Les chats n'ont fait que dormir depuis l’hystérie qu’ils ont eue pendant l'ouragan.
Je parlais avec les anciens, j’apprenais leurs histoires personnelles fascinantes. Je regrette qu’il n’y ait plus beaucoup d’artisanat, mais je vois ma voisine à son ouvrage de feuilles de lataniers pour en faire des pochettes ou des corbeilles à pain.
La respiration en cohérence cardiaque à été le meilleur outil de maintien du courage, du moral, de l’énergie que j'ai trouvé.
Je n’ai pas flanché. J’ai accepté les évènements qui sont survenus, sans jugements. J’ai su me réinventer et je n'ai pas abandonné mon paradis. Je l’aime pour le meilleur et pour le pire. C’est aussi ça, mon visa pour l’île du bonheur.
Nous sommes allés boire une bière sur la tombe de notre regretté propriétaire, plein de gratitude pour lui, d’avoir construit dans le respect des secrets de la charpente propre à cette île tourmentée par les cyclones, résistant aux vents devenus fous.

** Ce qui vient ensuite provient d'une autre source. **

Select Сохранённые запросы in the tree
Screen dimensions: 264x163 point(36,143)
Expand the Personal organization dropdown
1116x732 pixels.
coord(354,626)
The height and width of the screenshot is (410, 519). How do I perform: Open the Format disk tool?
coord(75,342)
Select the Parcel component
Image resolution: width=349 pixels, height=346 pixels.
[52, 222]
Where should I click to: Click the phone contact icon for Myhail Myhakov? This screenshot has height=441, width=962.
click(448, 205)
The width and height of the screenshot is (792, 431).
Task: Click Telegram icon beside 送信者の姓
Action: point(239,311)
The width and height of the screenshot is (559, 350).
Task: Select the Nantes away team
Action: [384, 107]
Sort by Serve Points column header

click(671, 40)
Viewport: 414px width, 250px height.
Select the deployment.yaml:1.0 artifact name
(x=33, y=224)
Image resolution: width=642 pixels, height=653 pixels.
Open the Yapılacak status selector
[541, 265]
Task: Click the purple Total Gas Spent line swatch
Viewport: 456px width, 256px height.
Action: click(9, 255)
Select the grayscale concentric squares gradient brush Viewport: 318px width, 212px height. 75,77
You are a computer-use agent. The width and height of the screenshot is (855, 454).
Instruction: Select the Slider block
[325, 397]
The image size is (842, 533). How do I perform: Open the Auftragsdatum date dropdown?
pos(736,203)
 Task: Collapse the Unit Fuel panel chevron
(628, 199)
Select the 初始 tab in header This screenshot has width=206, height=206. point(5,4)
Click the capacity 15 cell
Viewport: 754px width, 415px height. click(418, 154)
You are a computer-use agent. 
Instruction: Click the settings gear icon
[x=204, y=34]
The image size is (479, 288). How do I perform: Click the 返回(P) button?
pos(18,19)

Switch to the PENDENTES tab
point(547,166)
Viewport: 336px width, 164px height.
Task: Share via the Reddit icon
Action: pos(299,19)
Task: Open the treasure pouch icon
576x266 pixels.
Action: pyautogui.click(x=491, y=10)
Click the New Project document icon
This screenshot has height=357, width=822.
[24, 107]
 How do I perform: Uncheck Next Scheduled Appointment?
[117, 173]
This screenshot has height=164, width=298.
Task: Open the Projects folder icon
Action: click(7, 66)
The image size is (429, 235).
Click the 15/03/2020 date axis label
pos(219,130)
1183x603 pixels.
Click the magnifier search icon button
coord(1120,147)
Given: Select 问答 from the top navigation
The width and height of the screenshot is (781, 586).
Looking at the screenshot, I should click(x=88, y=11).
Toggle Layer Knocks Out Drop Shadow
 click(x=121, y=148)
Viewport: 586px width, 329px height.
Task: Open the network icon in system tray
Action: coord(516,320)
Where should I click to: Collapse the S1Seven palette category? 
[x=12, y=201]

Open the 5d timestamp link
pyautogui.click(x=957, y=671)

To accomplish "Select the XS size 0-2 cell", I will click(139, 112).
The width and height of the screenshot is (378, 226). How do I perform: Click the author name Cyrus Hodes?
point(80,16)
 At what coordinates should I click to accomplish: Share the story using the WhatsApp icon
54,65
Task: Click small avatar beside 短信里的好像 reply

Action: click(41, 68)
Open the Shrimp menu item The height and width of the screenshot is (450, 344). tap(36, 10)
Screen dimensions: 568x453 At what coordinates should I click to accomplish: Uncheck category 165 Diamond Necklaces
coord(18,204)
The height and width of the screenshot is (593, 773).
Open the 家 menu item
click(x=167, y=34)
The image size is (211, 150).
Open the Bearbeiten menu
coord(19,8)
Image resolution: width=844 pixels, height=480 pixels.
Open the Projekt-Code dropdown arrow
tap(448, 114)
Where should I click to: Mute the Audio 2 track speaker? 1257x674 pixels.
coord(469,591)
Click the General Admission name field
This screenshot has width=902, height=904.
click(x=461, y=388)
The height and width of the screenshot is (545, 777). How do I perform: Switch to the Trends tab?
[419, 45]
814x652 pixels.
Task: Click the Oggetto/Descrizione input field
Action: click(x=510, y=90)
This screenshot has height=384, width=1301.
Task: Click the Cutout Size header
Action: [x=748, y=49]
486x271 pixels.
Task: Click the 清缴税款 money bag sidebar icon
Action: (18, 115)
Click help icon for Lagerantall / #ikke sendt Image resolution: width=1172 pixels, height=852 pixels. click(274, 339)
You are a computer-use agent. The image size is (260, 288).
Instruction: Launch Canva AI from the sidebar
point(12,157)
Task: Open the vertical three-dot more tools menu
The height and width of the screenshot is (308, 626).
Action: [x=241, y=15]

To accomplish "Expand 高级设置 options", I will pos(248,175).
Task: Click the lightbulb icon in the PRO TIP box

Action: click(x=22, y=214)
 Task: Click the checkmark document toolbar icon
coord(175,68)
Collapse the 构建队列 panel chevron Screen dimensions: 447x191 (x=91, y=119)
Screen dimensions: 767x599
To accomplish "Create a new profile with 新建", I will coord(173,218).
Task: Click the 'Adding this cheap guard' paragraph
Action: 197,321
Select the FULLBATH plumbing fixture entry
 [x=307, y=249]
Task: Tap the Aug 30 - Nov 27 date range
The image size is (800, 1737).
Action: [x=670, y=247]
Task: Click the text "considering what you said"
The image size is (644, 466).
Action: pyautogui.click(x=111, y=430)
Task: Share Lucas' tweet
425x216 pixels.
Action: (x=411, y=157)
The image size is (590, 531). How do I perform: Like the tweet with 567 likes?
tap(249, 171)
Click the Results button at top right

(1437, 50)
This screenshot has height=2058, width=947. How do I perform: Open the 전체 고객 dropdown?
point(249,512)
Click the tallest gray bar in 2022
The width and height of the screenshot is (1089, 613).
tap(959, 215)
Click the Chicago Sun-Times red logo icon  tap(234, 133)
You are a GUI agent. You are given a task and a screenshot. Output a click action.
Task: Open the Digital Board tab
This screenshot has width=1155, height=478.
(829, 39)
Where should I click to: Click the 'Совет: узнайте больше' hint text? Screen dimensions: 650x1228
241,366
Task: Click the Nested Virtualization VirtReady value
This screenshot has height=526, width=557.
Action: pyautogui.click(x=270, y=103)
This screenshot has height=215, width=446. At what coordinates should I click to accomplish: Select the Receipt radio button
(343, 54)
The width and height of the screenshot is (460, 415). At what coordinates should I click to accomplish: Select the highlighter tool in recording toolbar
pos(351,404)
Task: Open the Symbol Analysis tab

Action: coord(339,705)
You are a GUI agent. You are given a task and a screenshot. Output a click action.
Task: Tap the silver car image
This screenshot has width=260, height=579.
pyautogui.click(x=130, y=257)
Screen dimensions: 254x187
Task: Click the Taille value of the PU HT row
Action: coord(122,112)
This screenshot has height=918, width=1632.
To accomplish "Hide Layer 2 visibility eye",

Et j’allais oublier... lors de l’ouragan, j’ai eu un « reset » de mon coeur et de mes émotions passées. Une remise à zéro des compteurs. L’ouragan avait une telle ampleur qu’il balayait avec lui mes sources de stress et de ma souffrance muette, emportant tout sur son passage et il réclamait toute l'attention. Je ne suis jamais aussi bien portée qu’après cette traversée du feu.
Et je suis très consciente de ma chance et très reconnaissante envers la vie qui m’apporte de belles perspectives dans ce drame. Je suis reconnaissance envers moi-même d’être aussi forte, courageuse et positive, parce que quand je disais « tout va bien » c’était seulement vrai pour moi, personne ne va bien, les gens sont traumatisés, fragilisés ou démoralisés et je ne me rendais pas compte de mes capacités hors du commun. Je suis reconnaissance envers moi même de trouver des opportunités de rebondir, de créer, de trouver de la beauté, de belles valeurs, de la bonté partout.
Et bien sûr je suis pleine de gratitude en savourant, chaque jour, le fait d’avoir retrouvé l’électricité, d’avoir un bon lit confortable au sec et au frais, d’avoir de l’eau au robinet et une douche chaude, d’avoir un réfrigérateur qui conserve mes aliments, d’avoir une machine qui lave toute seule le linge. Et d’avoir un soleil souriant qui met toujours du baume à mon coeur.
J’aborde la rentrée 2018, pour l’anniversaire du passage d’Irma, avec gratitude. Tout ce qui nous arrive fait partie d’un plan plus vaste qui se réalise pour une bonne raison, il y a des aspects positifs et des bénédictions cachées partout même dans certains de nos combats les plus traumatisants.